++++ PAGE EXTRACT ++++

Hunting with dogs - Hunting Act 2004

Vet Condemns Hunting

PREDATORS CHASING PREDATORS IS UNNATURAL

The letter by Thomas and Allen of Vets for Hunting (printed in various newspapers) will be regarded by many others in the profession with disappointment. Of 20,748 currently on the Royal College of Veterinary Surgeons register 530, less than 3 per cent, have signed to say they believe hunting justifiable “entirely on welfare grounds”.

They claim that hunting is “natural” and occurs in a “natural environment” and that there is a “rapid return to normal behaviour”. Hunting by predators of prey species is common, but that of predator by predator far less so – as in foxes by dogs – and the often greatly prolonged chase rare in nature.

Foxes are territorial and often driven from their own territories during a hunt. Earth-stopping, digging out, sending in terriers, dozens of humans on horseback and followers shouting and blowing horns can hardly be described as natural.

When animals are stressed, distressed, injured and exhausted, they attempt to display normal behaviour. Foxes chased out of their own territory, particularly young males, risk being attacked by resident foxes in the (unfamiliar) territory they find themselves should they get away from the pursuing dogs. They thus face a dangerous journey “home” in an exhausted state.

There is anecdotal evidence from the hunters themselves that foxes have died after escaping the chase from over-exhaustion, hypothermia and systems failure.

Hunted animals are under stress when they become aware that they are being hunted and will undergo physiological changes associated with fear. Their body systems will adapt for a while but eventually they will be overtaxed during a long chase and suffer distress.

The hunters themselves have noted that not all survive the chase. Myopathy – muscle damage as a result of a build-up of excess lactic acid – and exhaustion can take their toll long after the chase is over. Who can be sure that a fox that breaks cover from a wood is the same one that entered the wood exhausted?

They say that “hunting makes a vital contribution to the general health and vitality of all four quarry species whereby the weak, the diseased and the injured within the population are detected and dispatched.” So the weak, injured, elderly, diseased and infirm are the ones deliberately targeted to be chased to death: how humane is that? The implication is that if they are fit they will escape – this is not the case.

Hunting only accounts for 2.5 per cent of foxes killed and they can sustain annual losses of up to 70 per cent so hunting with hounds will have little, if any, effect on numbers. It would be better to allow natural selection to be the truly natural way of controlling their numbers.

Fox hunting is neither effective nor natural at controlling fox numbers. It is merely a bloodsport.

++++ PROVIDED INFORMATION ++++

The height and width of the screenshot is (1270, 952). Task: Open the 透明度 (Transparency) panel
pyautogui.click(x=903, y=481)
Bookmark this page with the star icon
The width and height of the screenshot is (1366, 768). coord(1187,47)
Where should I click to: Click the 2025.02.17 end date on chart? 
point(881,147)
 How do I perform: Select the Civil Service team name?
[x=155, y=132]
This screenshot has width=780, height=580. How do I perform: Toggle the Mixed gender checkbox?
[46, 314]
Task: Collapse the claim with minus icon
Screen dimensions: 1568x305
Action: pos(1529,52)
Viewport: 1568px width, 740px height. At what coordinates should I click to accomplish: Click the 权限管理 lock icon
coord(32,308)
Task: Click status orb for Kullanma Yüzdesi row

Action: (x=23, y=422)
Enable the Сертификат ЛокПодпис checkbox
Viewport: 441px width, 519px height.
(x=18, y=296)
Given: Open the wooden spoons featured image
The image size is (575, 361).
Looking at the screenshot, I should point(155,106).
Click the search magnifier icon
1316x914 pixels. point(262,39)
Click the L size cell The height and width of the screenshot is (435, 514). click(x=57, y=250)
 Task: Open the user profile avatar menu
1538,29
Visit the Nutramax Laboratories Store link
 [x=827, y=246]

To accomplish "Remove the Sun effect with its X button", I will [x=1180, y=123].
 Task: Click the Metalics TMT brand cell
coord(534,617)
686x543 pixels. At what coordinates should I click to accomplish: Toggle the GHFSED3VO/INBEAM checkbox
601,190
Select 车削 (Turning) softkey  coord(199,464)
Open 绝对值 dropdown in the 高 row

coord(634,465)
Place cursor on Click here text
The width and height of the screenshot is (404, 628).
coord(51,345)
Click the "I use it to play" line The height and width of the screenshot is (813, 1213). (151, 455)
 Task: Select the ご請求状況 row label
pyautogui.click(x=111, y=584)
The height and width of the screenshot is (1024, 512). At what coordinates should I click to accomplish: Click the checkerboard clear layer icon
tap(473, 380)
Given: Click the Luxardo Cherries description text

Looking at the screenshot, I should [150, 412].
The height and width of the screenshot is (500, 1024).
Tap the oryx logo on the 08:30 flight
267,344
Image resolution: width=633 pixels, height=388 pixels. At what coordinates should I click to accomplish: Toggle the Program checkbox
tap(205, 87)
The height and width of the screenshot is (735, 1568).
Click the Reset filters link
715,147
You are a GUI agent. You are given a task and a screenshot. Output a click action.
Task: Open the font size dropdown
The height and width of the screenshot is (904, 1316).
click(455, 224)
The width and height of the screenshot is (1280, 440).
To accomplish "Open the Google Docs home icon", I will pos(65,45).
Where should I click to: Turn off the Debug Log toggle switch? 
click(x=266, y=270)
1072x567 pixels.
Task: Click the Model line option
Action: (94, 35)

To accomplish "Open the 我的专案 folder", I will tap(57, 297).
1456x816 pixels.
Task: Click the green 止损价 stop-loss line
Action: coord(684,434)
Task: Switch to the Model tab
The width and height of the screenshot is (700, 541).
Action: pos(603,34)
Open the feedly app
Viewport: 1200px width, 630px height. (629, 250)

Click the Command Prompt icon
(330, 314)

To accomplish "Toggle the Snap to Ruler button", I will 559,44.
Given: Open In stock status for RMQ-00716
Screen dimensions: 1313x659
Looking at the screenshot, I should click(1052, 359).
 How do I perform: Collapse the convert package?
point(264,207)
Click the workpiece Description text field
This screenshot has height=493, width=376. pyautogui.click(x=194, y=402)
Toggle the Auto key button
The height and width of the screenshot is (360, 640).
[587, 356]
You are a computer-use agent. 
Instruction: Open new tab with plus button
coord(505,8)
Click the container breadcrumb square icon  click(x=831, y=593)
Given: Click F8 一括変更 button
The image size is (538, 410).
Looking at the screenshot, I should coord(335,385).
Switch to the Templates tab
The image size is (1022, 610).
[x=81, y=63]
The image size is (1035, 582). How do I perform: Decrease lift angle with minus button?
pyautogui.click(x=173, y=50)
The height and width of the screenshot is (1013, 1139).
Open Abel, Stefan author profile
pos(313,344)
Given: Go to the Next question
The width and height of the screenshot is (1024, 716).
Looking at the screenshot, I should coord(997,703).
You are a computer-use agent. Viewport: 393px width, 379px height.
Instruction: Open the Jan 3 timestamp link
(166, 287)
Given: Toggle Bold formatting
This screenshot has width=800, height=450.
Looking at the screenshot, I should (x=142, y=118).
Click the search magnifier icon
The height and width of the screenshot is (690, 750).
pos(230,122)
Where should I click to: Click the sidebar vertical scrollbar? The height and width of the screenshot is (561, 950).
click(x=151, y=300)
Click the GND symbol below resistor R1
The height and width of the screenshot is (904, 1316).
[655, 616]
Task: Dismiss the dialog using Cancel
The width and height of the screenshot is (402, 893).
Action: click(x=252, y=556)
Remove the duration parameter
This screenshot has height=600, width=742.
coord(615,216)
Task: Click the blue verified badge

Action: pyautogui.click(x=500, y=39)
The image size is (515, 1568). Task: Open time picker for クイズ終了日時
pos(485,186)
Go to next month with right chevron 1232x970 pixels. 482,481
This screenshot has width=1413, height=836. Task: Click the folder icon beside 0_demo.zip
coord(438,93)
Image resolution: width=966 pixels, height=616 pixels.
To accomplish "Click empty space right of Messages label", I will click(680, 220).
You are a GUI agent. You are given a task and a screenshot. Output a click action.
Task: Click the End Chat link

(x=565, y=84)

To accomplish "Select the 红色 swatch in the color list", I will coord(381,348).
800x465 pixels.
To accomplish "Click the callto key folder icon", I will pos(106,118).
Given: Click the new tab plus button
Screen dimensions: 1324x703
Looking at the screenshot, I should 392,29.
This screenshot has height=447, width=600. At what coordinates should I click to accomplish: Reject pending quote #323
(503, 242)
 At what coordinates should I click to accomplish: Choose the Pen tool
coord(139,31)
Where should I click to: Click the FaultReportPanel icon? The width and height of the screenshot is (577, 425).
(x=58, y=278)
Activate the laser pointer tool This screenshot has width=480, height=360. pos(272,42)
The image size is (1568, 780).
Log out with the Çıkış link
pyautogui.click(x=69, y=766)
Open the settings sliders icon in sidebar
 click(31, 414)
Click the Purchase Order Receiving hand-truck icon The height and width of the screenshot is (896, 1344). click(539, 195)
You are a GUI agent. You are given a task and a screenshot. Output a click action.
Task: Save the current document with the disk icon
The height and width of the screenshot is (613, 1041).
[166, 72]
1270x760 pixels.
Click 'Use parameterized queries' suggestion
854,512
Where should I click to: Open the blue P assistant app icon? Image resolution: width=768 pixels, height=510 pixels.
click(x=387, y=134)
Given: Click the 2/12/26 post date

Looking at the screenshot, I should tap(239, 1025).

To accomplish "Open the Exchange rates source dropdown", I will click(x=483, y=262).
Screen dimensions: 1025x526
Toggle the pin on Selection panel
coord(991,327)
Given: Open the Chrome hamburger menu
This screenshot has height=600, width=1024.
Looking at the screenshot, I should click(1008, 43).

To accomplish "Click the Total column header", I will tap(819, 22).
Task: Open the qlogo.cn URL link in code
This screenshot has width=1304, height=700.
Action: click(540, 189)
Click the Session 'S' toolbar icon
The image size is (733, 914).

++++

In the letter against hunting, rewrite the stretch from "Hunted animals are" through "and suffer distress.", substituting "lengthy pursuit" for "long chase". The entries come from a separate source unrelated to the letter.

Hunted animals are under stress when they become aware that they are being hunted and will undergo physiological changes associated with fear. Their body systems will adapt for a while but eventually they will be overtaxed during a lengthy pursuit and suffer distress.